### The task:
All that is wanted is the line with "Viewport: 1280px width, 800px height." and each line after it to the end of the data below, set down exactly and without pictures.
________________________
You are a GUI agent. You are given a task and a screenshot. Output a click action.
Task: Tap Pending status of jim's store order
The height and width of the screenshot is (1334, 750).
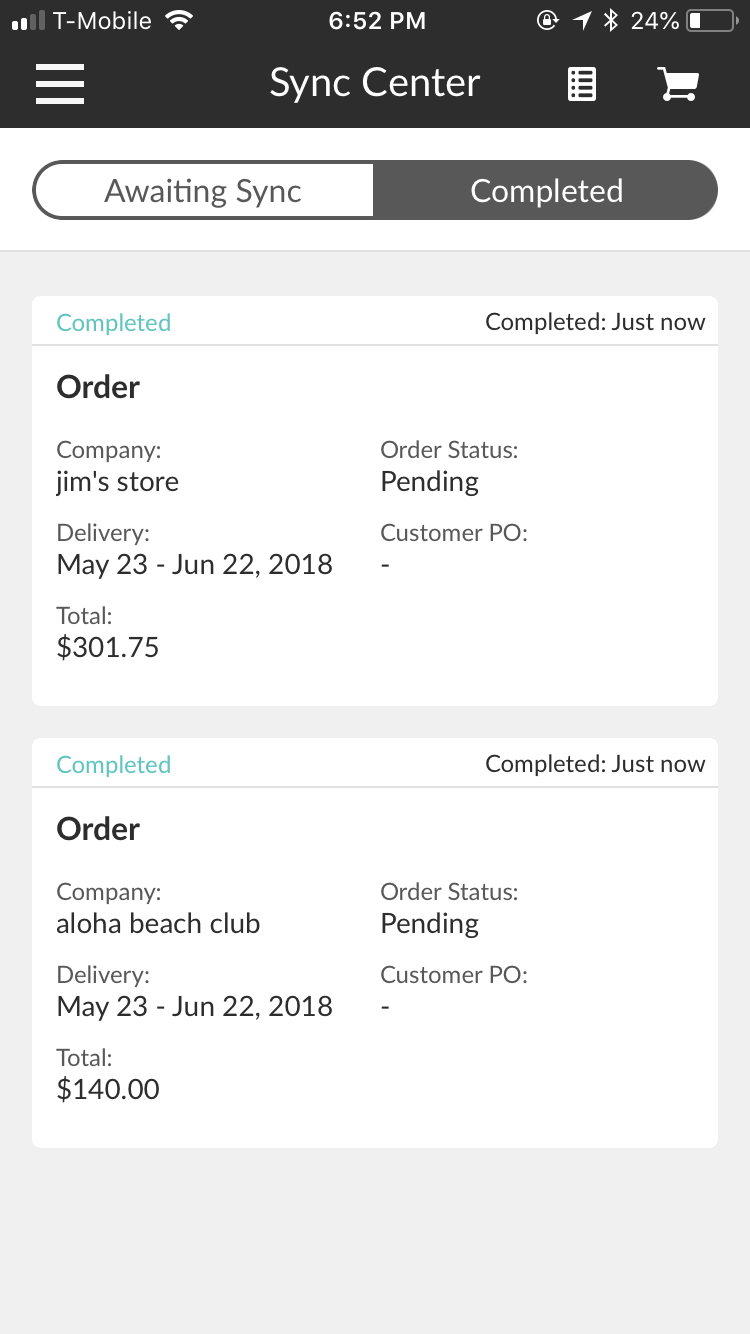pos(430,482)
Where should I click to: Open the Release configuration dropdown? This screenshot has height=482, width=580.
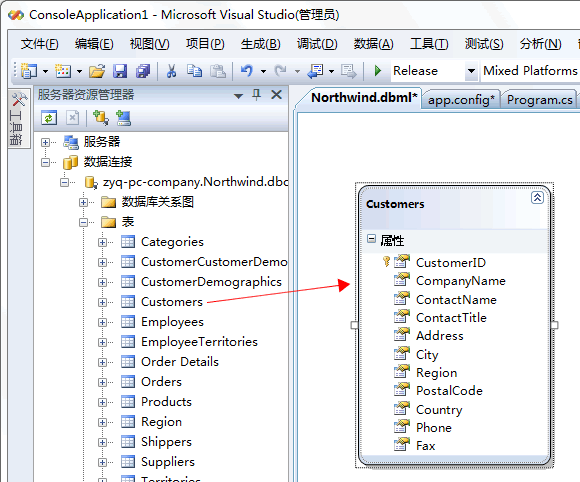pyautogui.click(x=471, y=71)
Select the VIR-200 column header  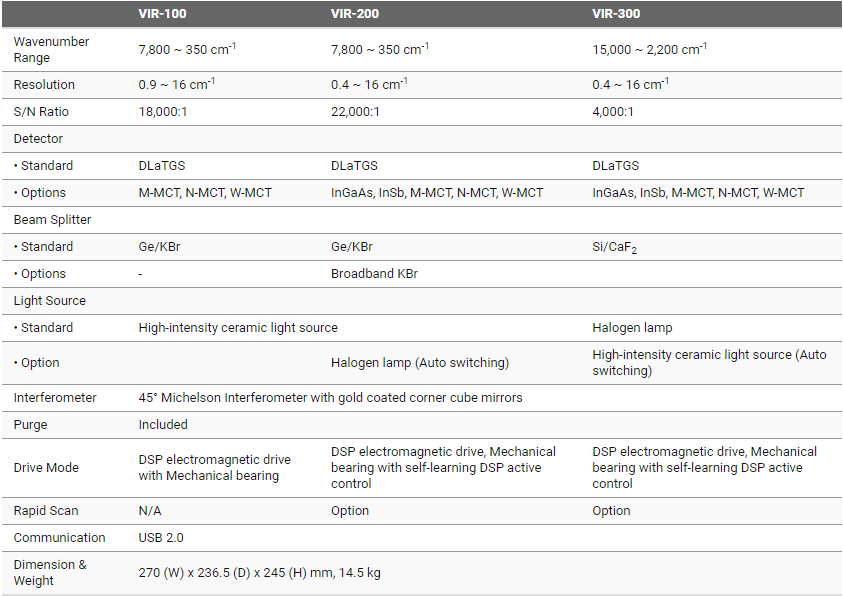coord(354,14)
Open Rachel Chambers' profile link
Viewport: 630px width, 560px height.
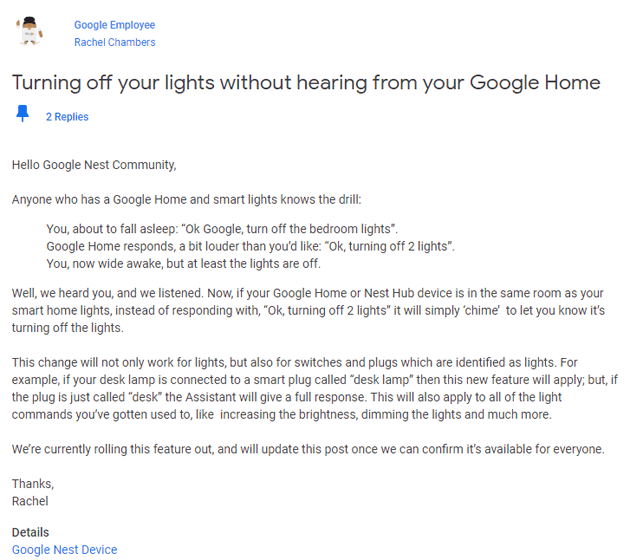[x=114, y=43]
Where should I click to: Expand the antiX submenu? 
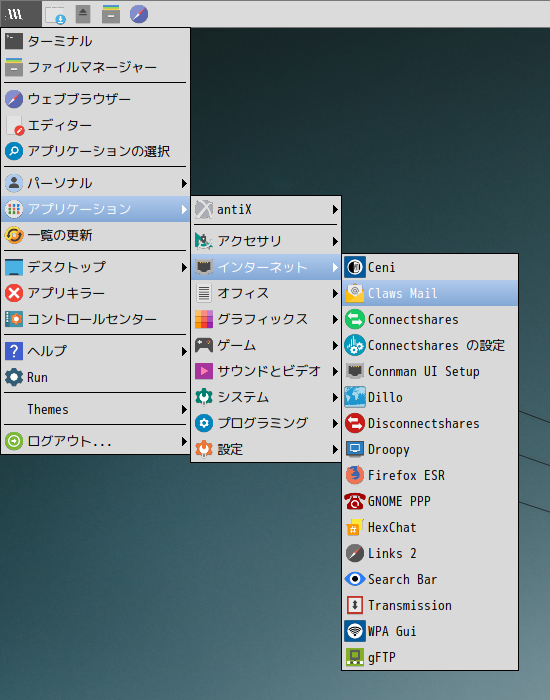(x=266, y=209)
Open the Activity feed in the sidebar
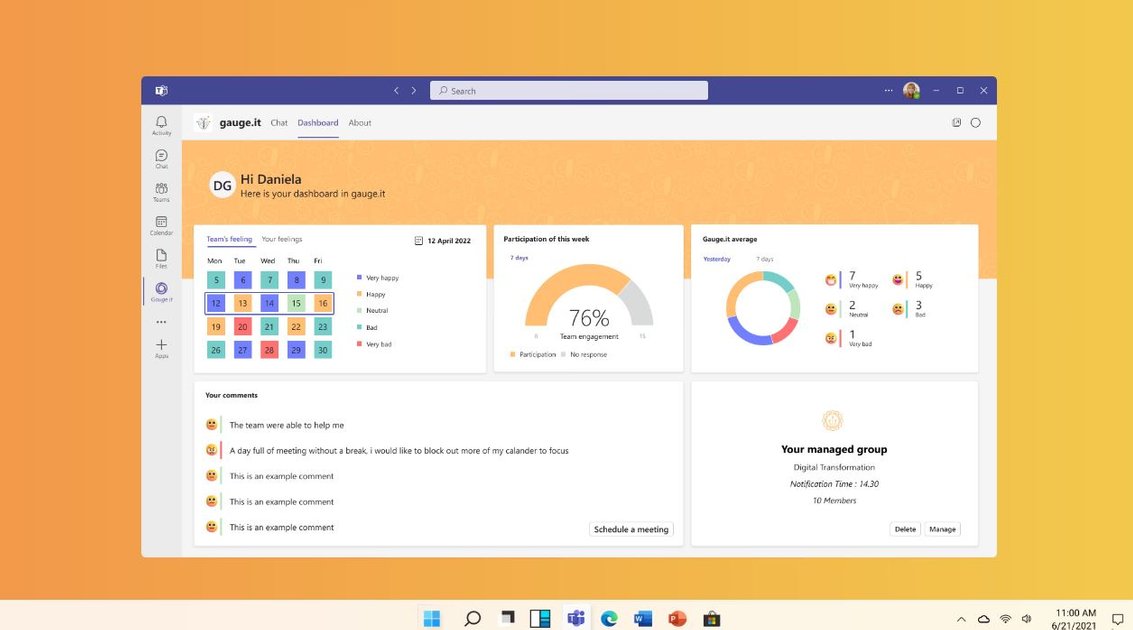The image size is (1133, 630). point(161,122)
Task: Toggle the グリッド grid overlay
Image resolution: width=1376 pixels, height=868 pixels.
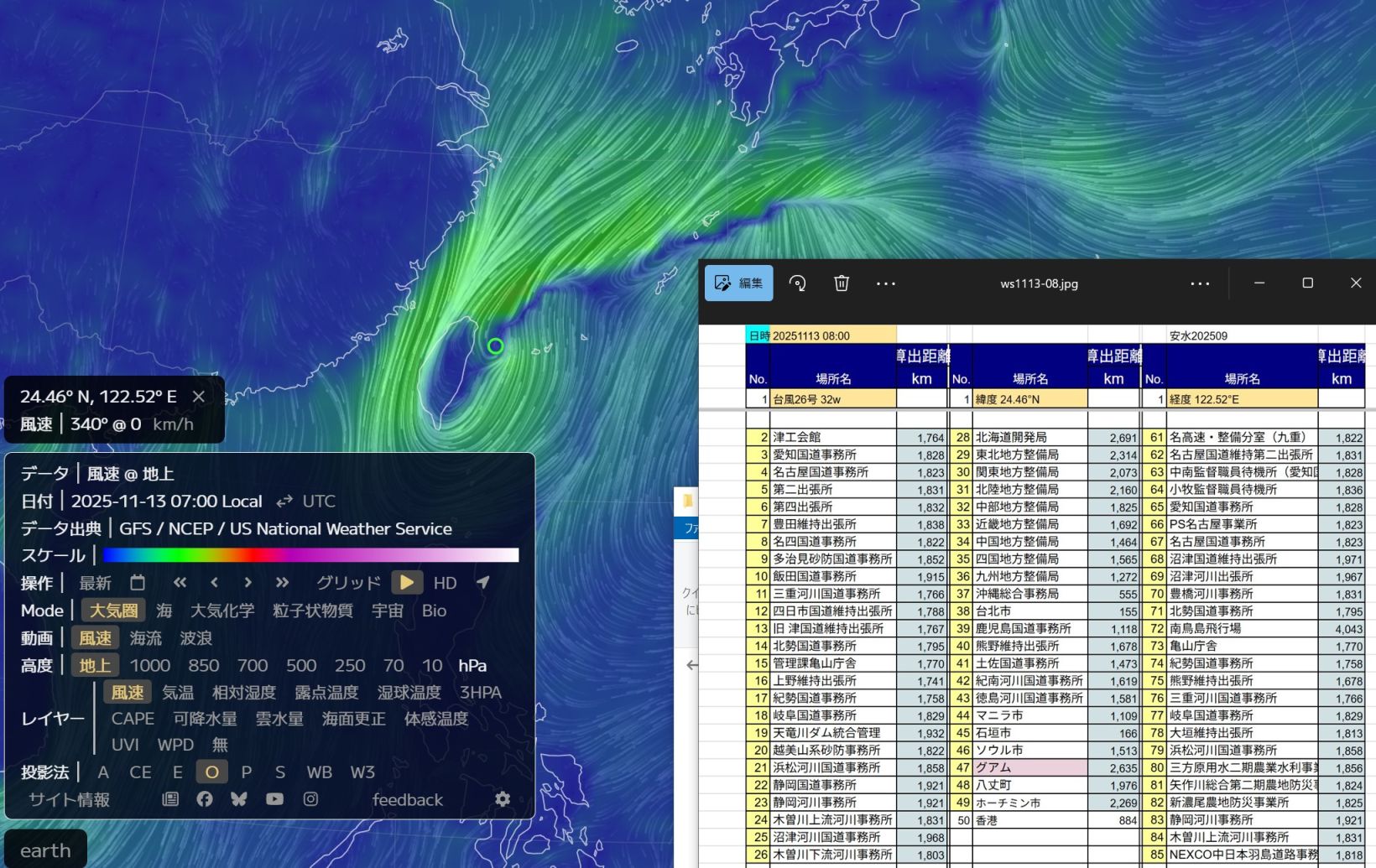Action: point(348,583)
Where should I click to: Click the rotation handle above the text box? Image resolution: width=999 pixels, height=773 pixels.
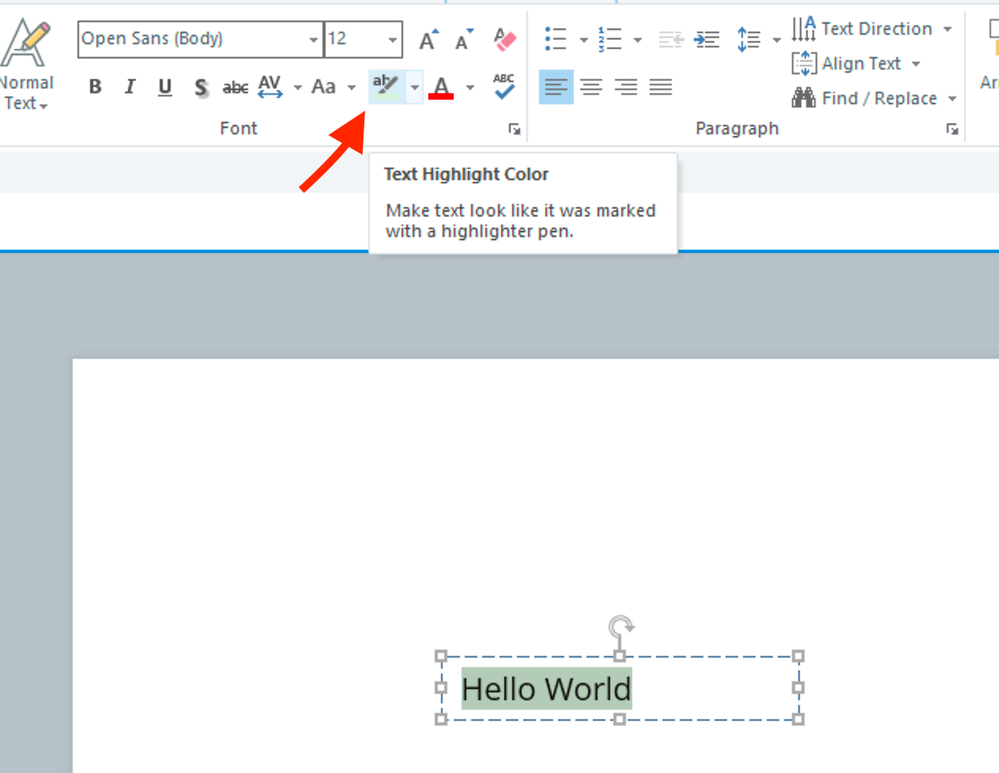(x=621, y=628)
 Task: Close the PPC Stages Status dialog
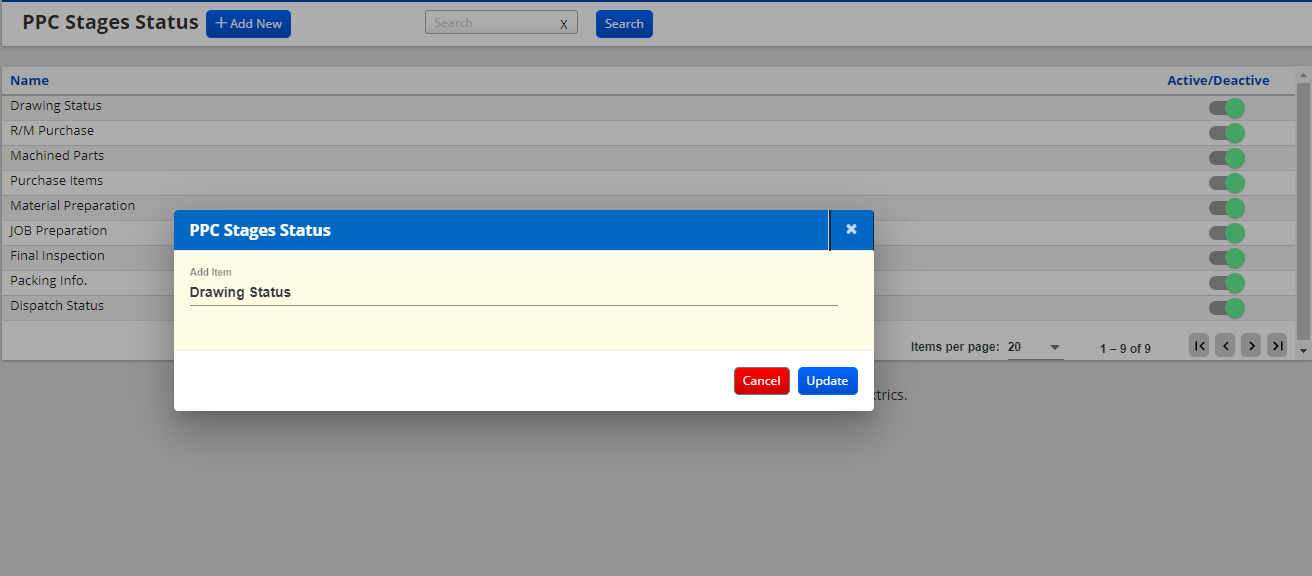pyautogui.click(x=851, y=229)
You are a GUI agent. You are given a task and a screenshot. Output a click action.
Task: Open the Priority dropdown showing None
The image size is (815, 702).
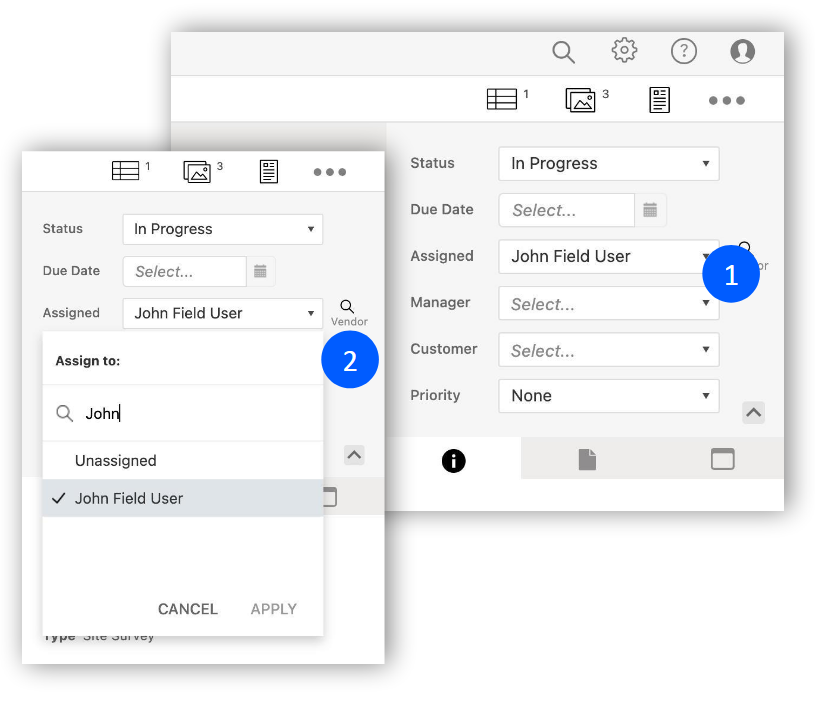pos(608,396)
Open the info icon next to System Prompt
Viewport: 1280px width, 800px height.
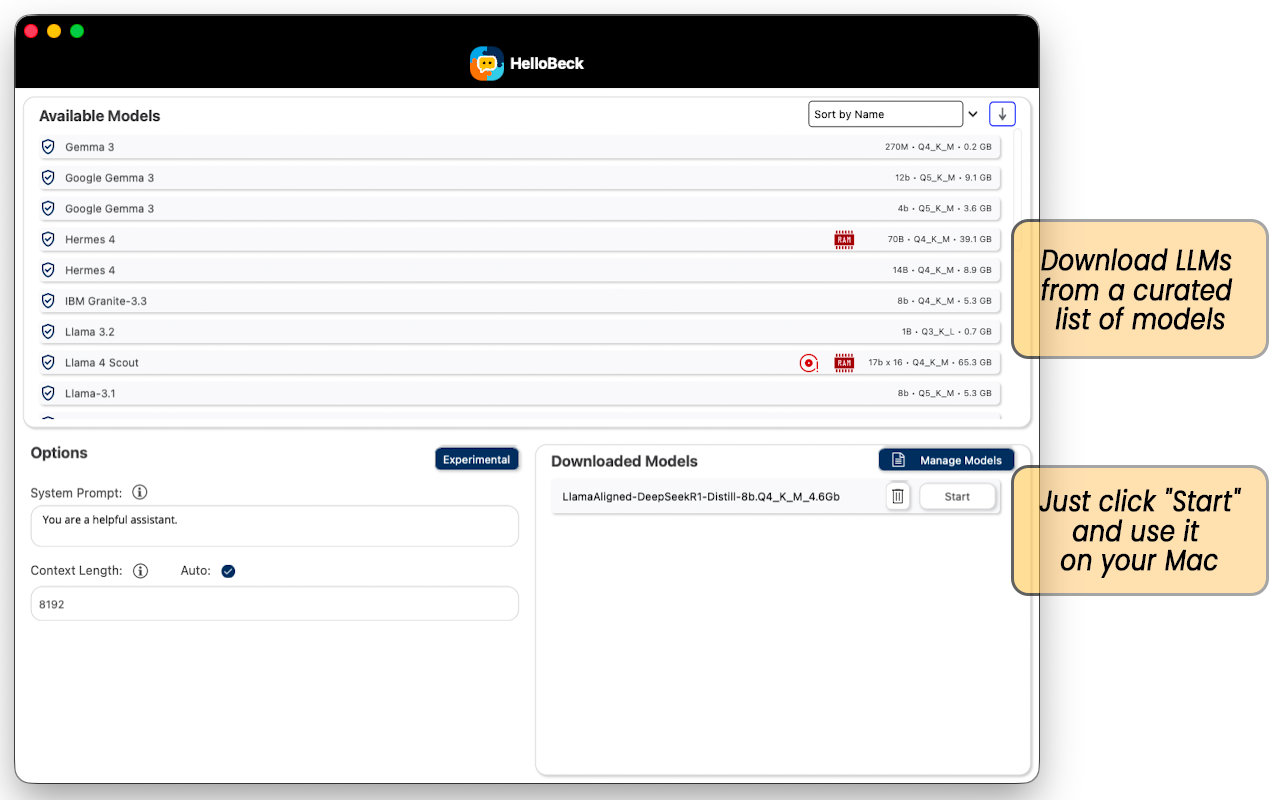(x=139, y=492)
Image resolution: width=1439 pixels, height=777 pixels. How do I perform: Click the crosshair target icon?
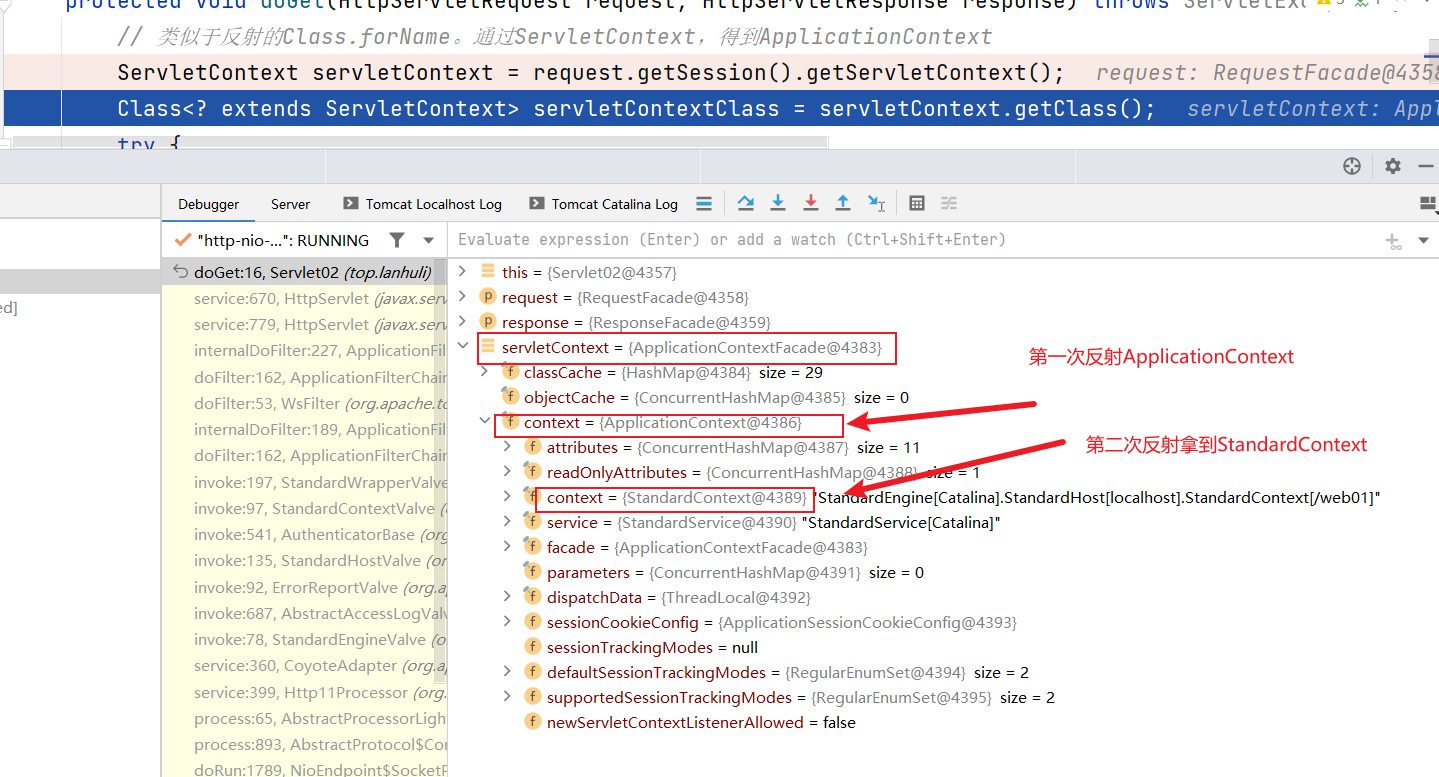(1352, 166)
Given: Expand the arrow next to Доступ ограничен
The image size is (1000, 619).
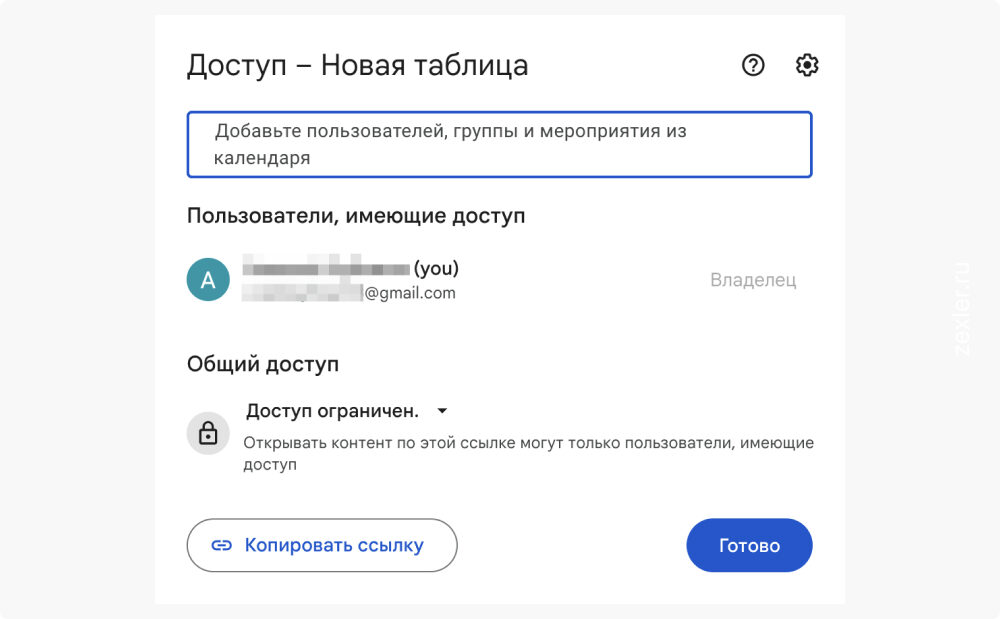Looking at the screenshot, I should tap(443, 411).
________________________
### Reply to the exercise:
Viewport: 1280px width, 800px height.
(x=139, y=492)
Image resolution: width=1439 pixels, height=777 pixels. How do I perform: Click the crosshair target icon?
(1352, 166)
Given: Expand the arrow next to Доступ ограничен
The image size is (1000, 619).
Looking at the screenshot, I should tap(443, 411).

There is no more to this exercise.